Stripping the corpus into its raw components, breaking those into documents, and then creating our predictive algorithm using the breakdown of n-grams, this lets us predict the “next word” in a sentence using a subset of the phrase provided.

If no such phrase can be found, it incorporates data from the user and updates the relevant probability distribution.

Tweaking the Underlying Data

A few key choices were made while trimming the corpus to maximize the accuracy of the underlying dataset:

Instead of removing them, converting expletives to a common keyword to minimize data loss
Similarly, instead of deleting all numbers, converting to 1-9 range to their alphabetic string equivalent, and replacing numbers after a certain amount with the keyword “numrep” for number-representative
Instead of removing them, replacing some standard punctuation (dashes, commas, etc) with an underscore character “_” to minize false-equivalence scenarios: e.g. “well” vs “we'll”

#Samples of Punctuation adjustment strategy
        texts(sam)<-gsub("\\bisn't\\b","is not",texts(sam))

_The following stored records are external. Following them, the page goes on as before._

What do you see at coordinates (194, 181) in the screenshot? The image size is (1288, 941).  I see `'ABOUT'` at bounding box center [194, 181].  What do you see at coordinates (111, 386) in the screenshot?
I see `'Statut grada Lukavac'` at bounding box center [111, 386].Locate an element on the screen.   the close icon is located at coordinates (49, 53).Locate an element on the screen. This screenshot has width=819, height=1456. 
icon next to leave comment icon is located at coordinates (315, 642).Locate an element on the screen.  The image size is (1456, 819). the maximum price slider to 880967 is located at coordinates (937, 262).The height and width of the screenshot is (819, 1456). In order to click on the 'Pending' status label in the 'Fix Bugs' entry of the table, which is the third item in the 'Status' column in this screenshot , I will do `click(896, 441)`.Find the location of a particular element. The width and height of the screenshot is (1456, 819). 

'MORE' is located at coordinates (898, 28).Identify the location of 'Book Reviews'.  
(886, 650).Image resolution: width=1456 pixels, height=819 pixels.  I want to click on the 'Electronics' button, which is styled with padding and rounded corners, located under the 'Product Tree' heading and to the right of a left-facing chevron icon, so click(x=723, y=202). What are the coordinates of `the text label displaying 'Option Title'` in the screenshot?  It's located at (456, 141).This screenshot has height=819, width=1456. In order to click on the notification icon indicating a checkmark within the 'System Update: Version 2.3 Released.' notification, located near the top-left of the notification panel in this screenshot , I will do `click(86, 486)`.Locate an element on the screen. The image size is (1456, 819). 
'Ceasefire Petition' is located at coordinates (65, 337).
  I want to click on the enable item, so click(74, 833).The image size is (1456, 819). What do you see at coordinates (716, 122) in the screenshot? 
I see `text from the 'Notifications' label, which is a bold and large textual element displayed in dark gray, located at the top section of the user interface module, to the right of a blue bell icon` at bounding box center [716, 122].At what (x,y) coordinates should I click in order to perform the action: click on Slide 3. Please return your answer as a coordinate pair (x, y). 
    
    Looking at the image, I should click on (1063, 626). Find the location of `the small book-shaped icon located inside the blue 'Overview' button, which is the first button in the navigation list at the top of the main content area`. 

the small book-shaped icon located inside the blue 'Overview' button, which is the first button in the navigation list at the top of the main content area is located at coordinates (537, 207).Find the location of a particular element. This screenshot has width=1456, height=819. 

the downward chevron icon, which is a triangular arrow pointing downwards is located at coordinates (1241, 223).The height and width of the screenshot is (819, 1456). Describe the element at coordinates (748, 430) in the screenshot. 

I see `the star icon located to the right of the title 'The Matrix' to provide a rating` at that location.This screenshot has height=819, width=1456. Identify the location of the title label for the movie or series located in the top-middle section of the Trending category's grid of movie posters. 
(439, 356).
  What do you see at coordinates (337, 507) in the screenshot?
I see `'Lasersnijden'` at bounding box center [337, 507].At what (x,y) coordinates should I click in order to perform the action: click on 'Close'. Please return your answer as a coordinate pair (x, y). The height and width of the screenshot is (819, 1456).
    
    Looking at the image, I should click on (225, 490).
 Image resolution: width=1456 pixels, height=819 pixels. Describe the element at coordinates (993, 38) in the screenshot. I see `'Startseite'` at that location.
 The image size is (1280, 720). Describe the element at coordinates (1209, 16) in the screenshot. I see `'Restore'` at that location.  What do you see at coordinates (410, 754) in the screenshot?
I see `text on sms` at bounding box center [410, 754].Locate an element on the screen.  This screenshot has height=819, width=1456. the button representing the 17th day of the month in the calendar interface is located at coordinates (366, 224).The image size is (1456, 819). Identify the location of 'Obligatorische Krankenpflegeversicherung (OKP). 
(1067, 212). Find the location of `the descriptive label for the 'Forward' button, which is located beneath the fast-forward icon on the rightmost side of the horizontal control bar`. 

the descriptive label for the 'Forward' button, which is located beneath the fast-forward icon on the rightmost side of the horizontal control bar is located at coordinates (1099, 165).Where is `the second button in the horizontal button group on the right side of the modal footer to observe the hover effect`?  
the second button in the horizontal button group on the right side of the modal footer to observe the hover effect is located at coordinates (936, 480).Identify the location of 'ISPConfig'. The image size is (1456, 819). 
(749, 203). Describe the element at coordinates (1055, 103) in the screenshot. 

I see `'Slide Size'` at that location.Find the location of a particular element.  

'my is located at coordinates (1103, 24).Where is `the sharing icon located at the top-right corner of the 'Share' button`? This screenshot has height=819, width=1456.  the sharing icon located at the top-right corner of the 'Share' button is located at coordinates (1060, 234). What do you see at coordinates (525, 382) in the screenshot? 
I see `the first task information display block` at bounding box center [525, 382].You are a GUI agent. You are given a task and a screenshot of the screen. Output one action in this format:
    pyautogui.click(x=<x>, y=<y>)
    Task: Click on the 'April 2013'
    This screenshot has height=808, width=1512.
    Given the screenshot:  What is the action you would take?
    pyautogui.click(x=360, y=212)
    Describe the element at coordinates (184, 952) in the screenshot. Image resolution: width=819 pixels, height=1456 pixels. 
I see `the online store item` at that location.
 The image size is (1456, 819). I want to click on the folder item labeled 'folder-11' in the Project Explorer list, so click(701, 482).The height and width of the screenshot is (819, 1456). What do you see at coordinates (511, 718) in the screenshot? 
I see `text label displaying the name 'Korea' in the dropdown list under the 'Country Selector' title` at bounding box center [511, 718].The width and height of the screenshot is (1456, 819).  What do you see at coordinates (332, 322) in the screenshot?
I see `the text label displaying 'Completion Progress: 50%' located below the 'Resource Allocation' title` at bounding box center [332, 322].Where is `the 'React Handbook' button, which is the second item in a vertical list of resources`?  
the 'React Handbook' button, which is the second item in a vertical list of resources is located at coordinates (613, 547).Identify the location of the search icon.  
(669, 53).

        texts(sam)<-gsub("\\b1st\\b","first",texts(sam))

        texts(sam)<-gsub("\\b4\\b","four",texts(sam))

Subsetting Strategy & Accuracy

Ingesting all of the data would be too memory expensive, so we chose to use a subset of the top 1% of common n-grams (bi,tri,quad-grams) across the corpus for our predictive model.
Each of those sets of n-grams, and their frequency count, define a probability distribution used to “guess” the following word at random (this ensures more variability in the guessed results).

    rawB<-readLines(pathBlogs, encoding = "UTF-8", skipNul = TRUE, n=9000)
    rawT<-readLines(pathTwit, encoding = "UTF-8", skipNul = TRUE, n=7000)
    rawN<-readLines(pathNews, encoding = "UTF-8", skipNul = TRUE, n=3000)

Application Dynamics

Once the user enters input into the box, the app trims the phrase down to the final 3 words and uses them to predict the next word.

If the tri-gram cannot be found to create a prediction, then the algorithm searches for a prediction with the final 2 words (bi-gram) and so on so forth.

Afterwards the system is updated to include the “correct word” in the new bi-gram/tri-gram search function, weighted specifically to favor user input over the existing components of the probability distribution.

    if(count>2&sum(stat4$open==phrase4)>0){nextword<-prednext(phrase4,stat4)}
        else{if(count>1&sum(stat3$open==phrase3)>0){nextword<-prednext(phrase3,stat3)}
            else{if(count>0&sum(stat2$open==phrase2)>0){nextword<-prednext(phrase2,stat2)}
                else{nextword<-"We don't have an accurate prediction for this phrase! Try another!"}
                }

Next Steps

Implementing longer n-grams and having a more comprehensive search model could be a straightforward next step that didn't include too much additional memory.
Additionally, there are more intensive probability distribution mechanics, e.g. the chinese restaurant process, that could be implemented in such a way that would increase our accuracy without necessarily increasing the amount of memory we need to use in a severely costly way.
That, and a more robust user-interface that gave users the option of selecting one-of-three potential predictions instead of one, and had a more robust user-feedback response tree would better flesh out the call-and-response mechanics of the app itself, better increasing the intuitiveness of the app.

Thank you for taking the time to read this! Guess well!